You might also want to ask the users what about the simulation they don't like. It's possible that, rather than seeing the final outcome of the game, they want to know how many times their team had an opportunity to attack but the defense regained control. So instead of
"Your team wins 2-1"
They want to see match highlights:
"Your team wins 2-1:
- scored at minute 15,
- other team took control and went for tried for a goal at minute 30,
but the shoot was intercepted,
- we took control again and $PLAYER1 scored a beautiful goal!
... etc
You can use something like what Jamie suggests for a starting point, choose the times at random, and maybe pick who scored the goal based on a weighted sampling of the offensive players (i.e. a player with a higher score gets a higher chance of being the one who scored). You can have fun and add random low-probability events like a red card on a player, someone injuring themselves, streakers across the field...

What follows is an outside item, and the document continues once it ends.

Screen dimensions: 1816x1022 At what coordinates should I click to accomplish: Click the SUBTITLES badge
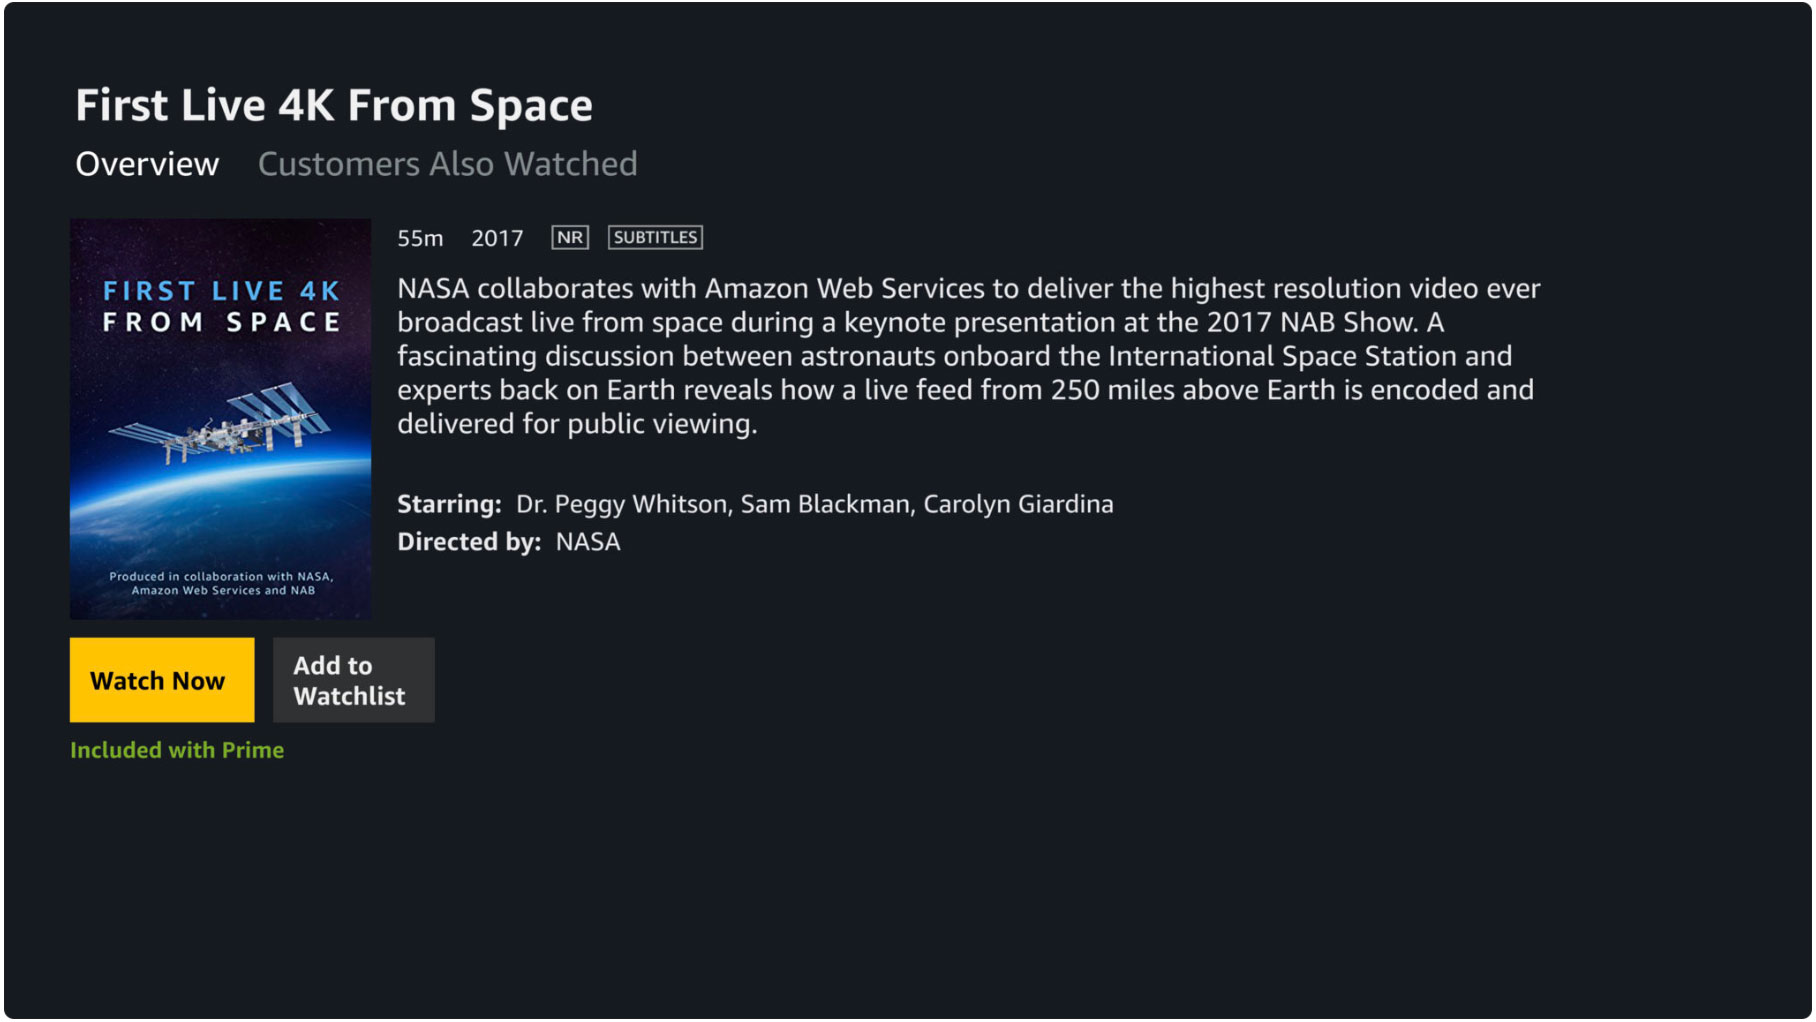[655, 238]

The average should be the number of players... using the max means if you have 3 player teams:
[4 4 4]
[7 4 1]
The second one would be considered weaker. Is that what you want? I think you would rather do something like:
(Total Scores / Total Players) + (Max Score / Total Players), so in the above example it would make the second team slightly better.
I guess it depends on how you feel the teams should be balanced.